Sometimes when I tell people I’ve written a book about how difficult it is to make software well, I get a blank stare, as if to say, “What could be further from mattering to me?” And I repeat my now well-rehearsed remarks about the way our lives increasingly move through a vast web of programming products — way beyond what we encounter when we’re online. Sometimes the stares even resolve into interest.
So when I read items like this in the news I’m reminded of why these questions still matter. This is from a longer New York Times piece on how the U.S. seems to have lost track of hundreds of millions of dollars worth of materiel in Iraq:
Mr. Bowen found that the American military was not able to say how many Iraqi logistics personnel it had trained — in this case because, the military told the inspector general, a computer network crash erased records. Those problems have occurred even though the United States has spent $133 million on the weapons program and $666 million on Iraqi logistics capabilities.
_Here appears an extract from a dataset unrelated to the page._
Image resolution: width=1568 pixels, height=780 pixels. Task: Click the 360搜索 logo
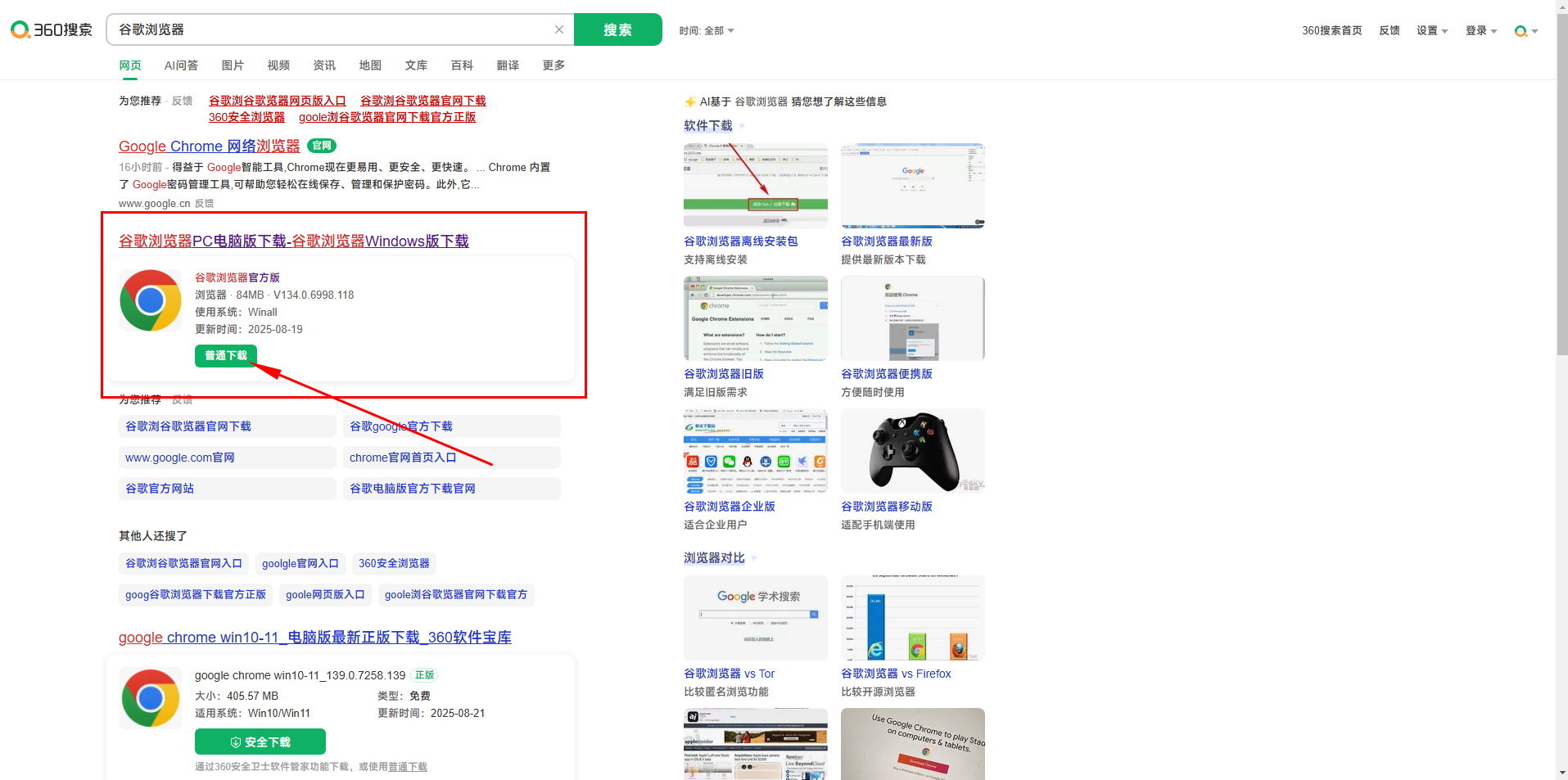point(52,30)
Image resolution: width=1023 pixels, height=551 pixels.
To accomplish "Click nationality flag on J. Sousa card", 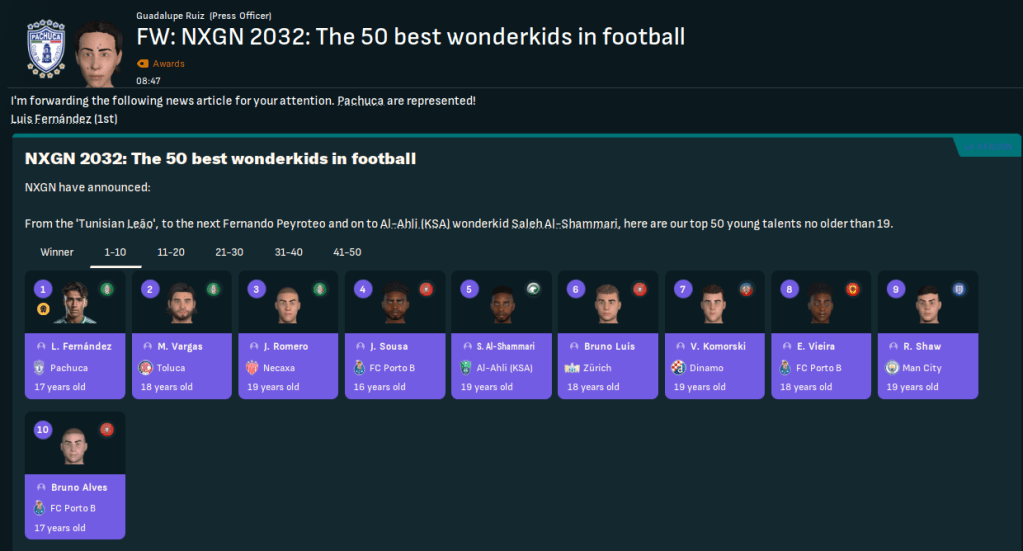I will point(426,289).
What — no backup? No paper records? How about, you know, asking the people whose job it was to train those Iraqi logistics personnel? Now it could be that this is a “dog ate my homework” sort of excuse, and that in fact the fruits of $666 million did not disappear in a network crash but rather into various people’s pockets, on the U.S. or the Iraqi side. But even at face value, that’s a pretty expensive crash.
(Peter Neumann’s Risks Digest tracks endless amounts of stuff like this on a regular basis.)
It’s hard to analyze this particular disaster without more detail. But military software tends to be big, complex, sometimes bloated. I thought of that, reading today’s fascinating Journal column by Lee Gomes about Intel’s Andy Grove and his latest cause — improving the health care system and its record-keeping. Grove is advocating a simple approach — plain text.
To explain “Shift left,” Mr. Grove describes the bottom axis of a scale in which products and services grow more full-featured, complicated and expensive as you move to the right. To “Shift left” on this scale is to, in effect, “Keep it simple, stupid.”
…Rather than designing an elaborate and technically sophisticated medical-database system, something practically every tech company is now trying to do, Mr. Grove suggests the exact opposite. Shift left; keep the record of a patient’s visit in, for example, a generic but Web-accessible word-processing file.
Just like the early personal computer, it will be far from ideal, but it will be a start, and it can get better over time. The alternative, he says, is to wait endlessly for a perfect technology.
That last sentence should be etched onto the monitors of CTOs and development managers around the globe.